Boeing and five Chinese airlines agreed to 787 Dreamliner purchases (2005), - Air China, China Eastern Airlines, China Southern Airlines, Hainan Airlines, and Shanghai Airlines.

Boeing’s China Deliveries on Hold Again

June 4, 2024
China’s civilian aerospace regulating body has put a stop on deliveries of 737 MAX and 787 Dreamliners, apparently due to the battery powering cockpit voice recorders, but also straining trade relations further.

Boeing has refuted a report by a state-media outlet in China that the aircraft builder had resumed deliveries of new jets to that country. While Boeing was cleared to resume deliveries of new aircraft to China earlier this year, and reportedly has delivered 22 new jets there during 2024, in May it announced that the Civil Aviation Administration of China has implemented a new review of its products citing concerns about the battery powering the jets’ new 25-hour cockpit voice recorders.

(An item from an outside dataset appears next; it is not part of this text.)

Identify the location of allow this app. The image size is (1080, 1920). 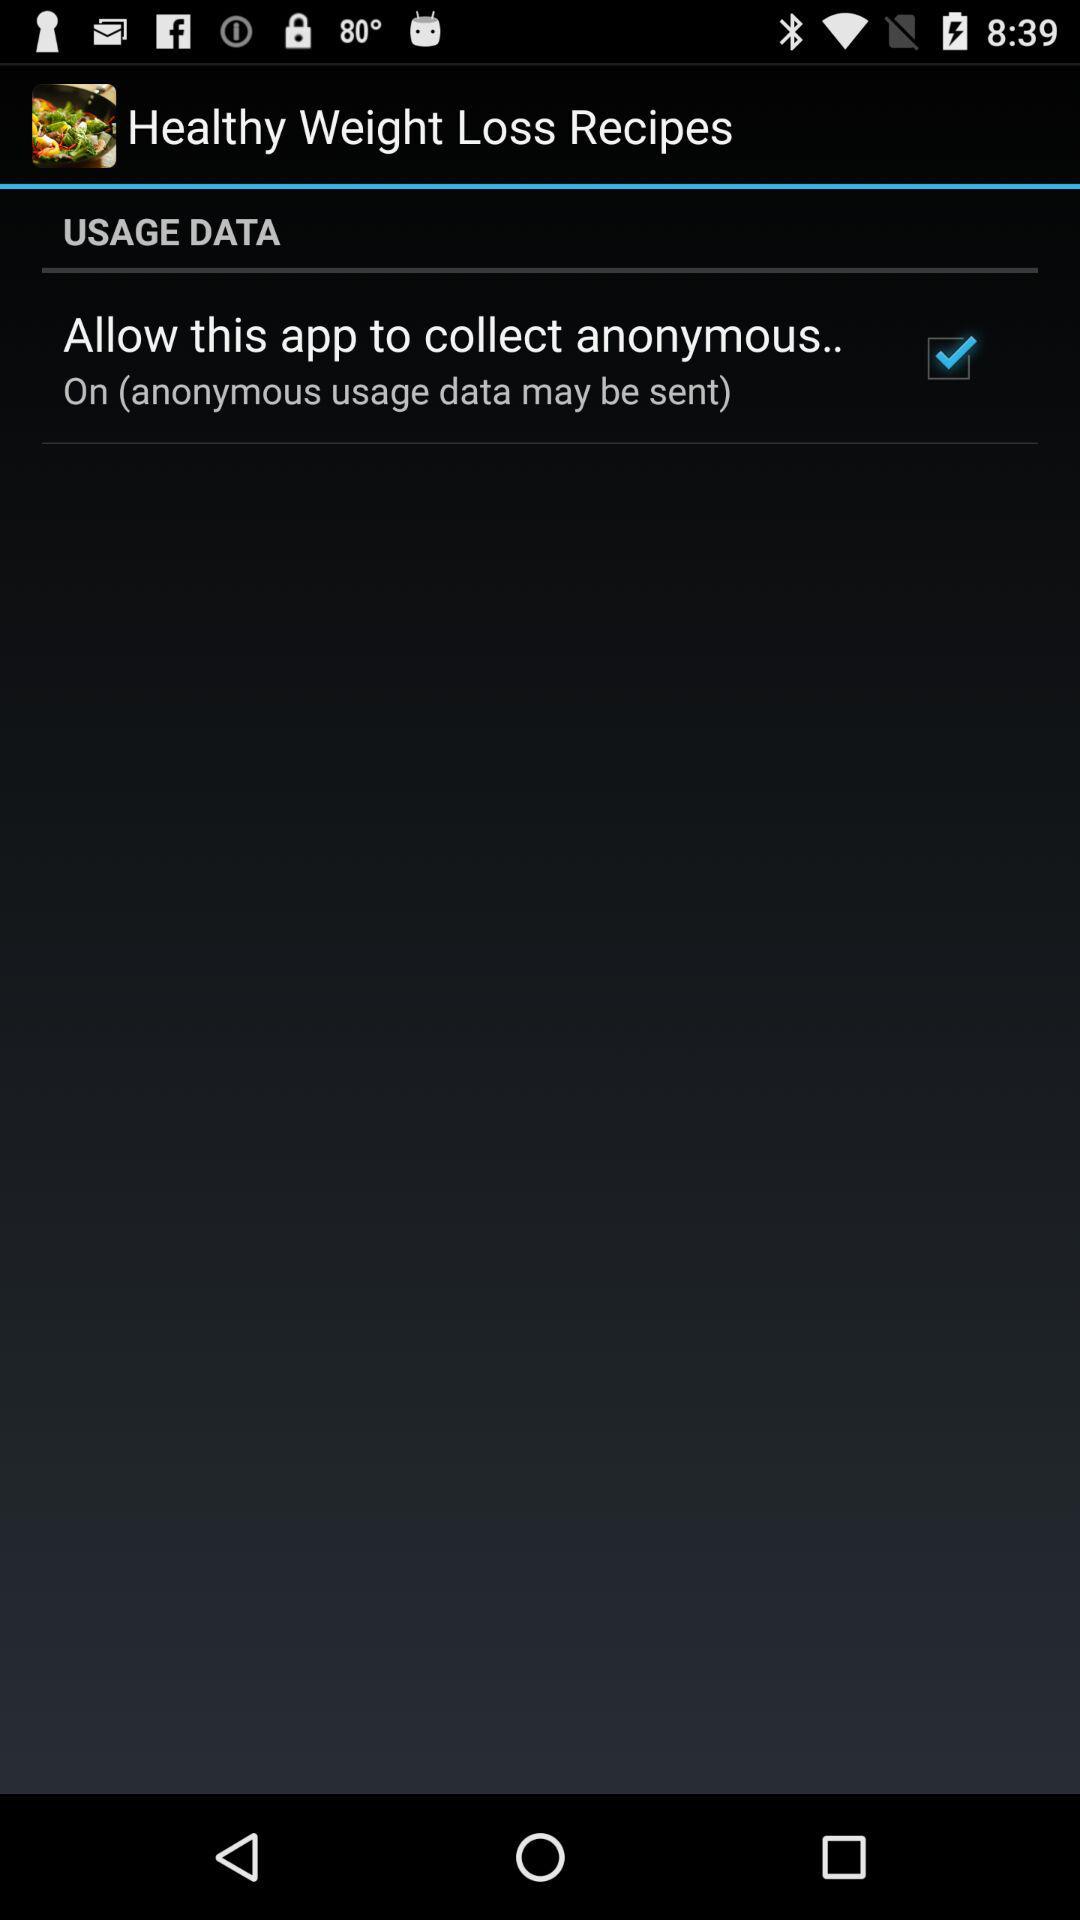
(463, 333).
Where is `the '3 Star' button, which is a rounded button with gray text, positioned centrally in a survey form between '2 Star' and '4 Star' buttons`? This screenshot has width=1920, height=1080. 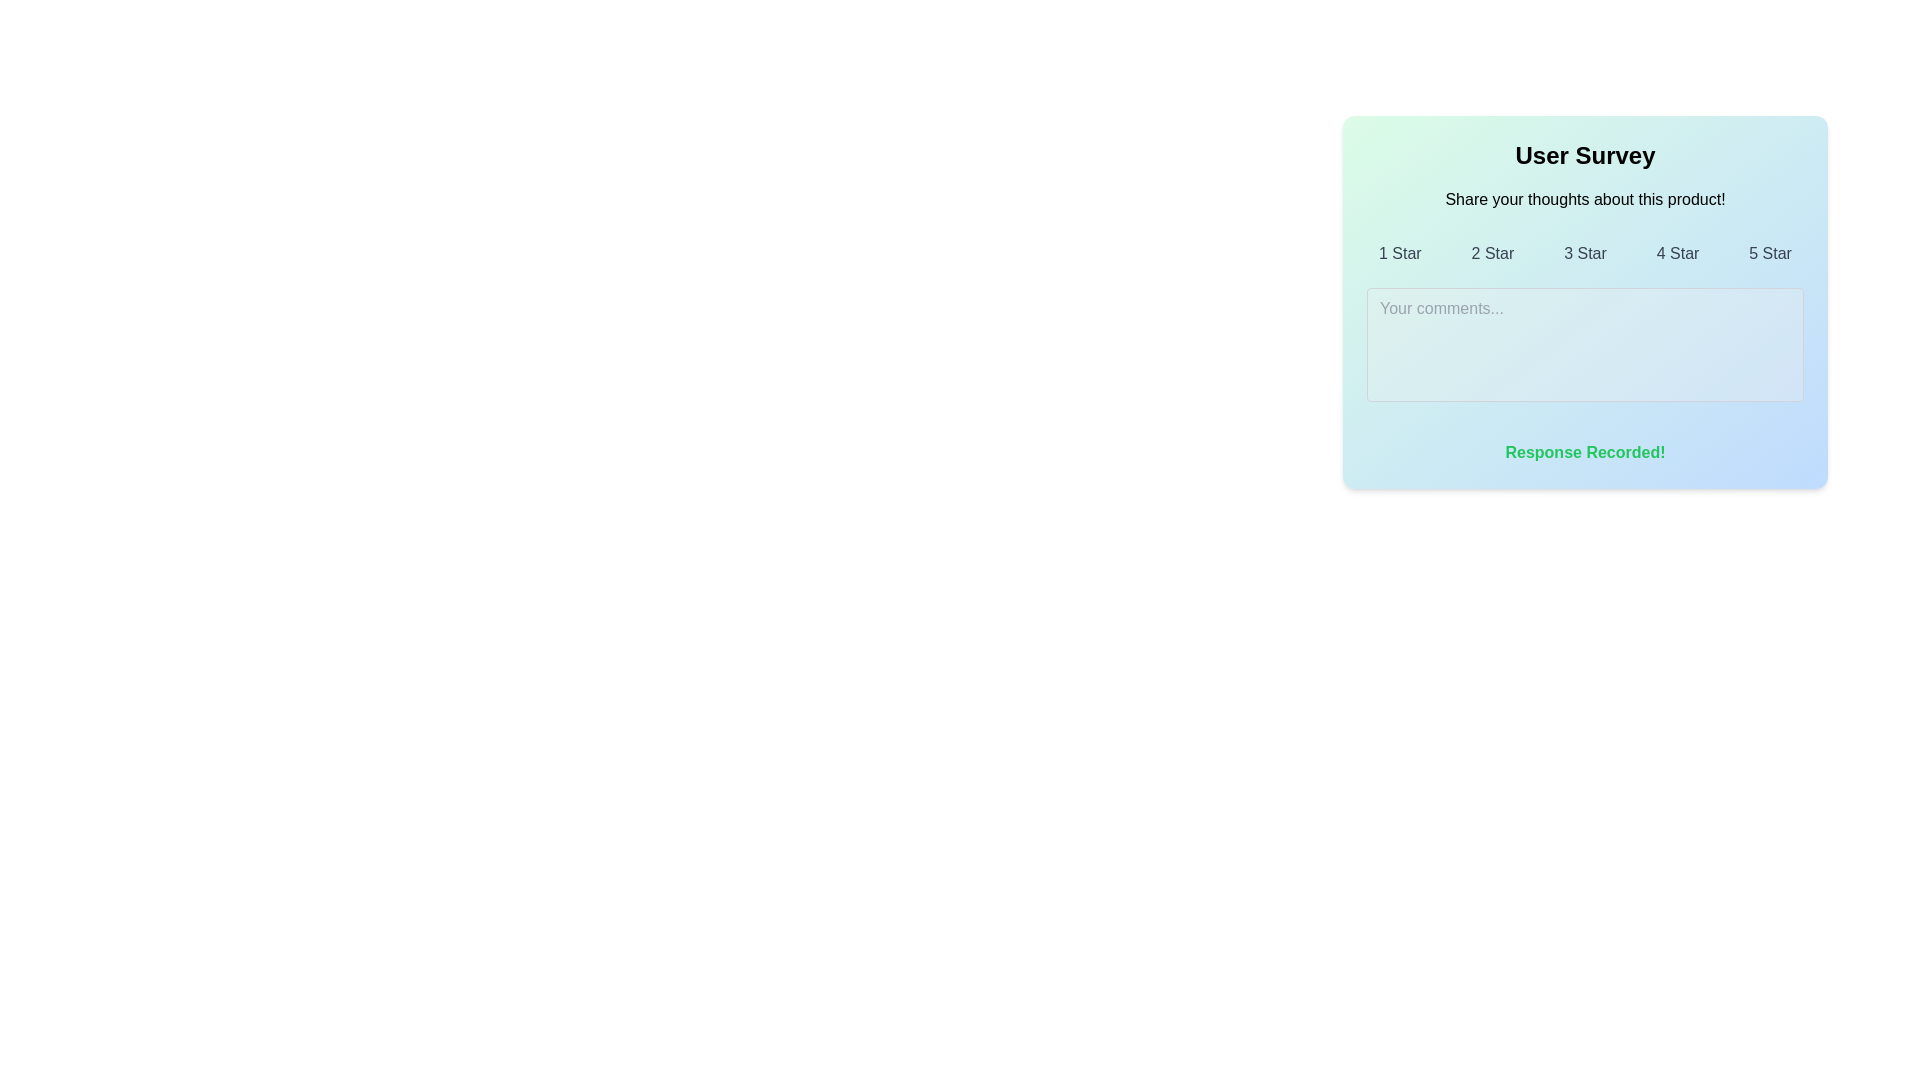
the '3 Star' button, which is a rounded button with gray text, positioned centrally in a survey form between '2 Star' and '4 Star' buttons is located at coordinates (1584, 253).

SZTV News in Shenzhen reported that Boeing China President Alvin Liu told an aviation industry forum in China that the deliveries had progressed lately, but after the report was recirculated in English-language media, Boeing asserted that its jet deliveries to China remain stalled.

New aircraft deliveries is an index to revenue for aircraft builders like Boeing, and the ongoing slowdown of its 737 MAX assembly line has impacted its earnings.

In addition, Boeing’s China deliveries have been the sore point in U.S.-China trade, and may be returning to that status. China delayed restoring the 737 MAX to airworthiness certification well after the narrow-body series had returned to regular service elsewhere in the world.

Once the 737 MAX jets in service with Chinese carriers had been cleared to resume service, the delivery of new Boeing jets had been delayed until 2023.

Boeing’s website lists 119 outstanding orders on its books for 737 MAX aircraft for customers in China, and 12 unfilled orders for 787 Dreamliner customers in that country.

The 25-hour cockpit voice recorder has been certified by the Federal Aviation Administration and European regulators. Last month the U.S. Congress endorsed regulations mandating the 25-hour recorder on future aircraft.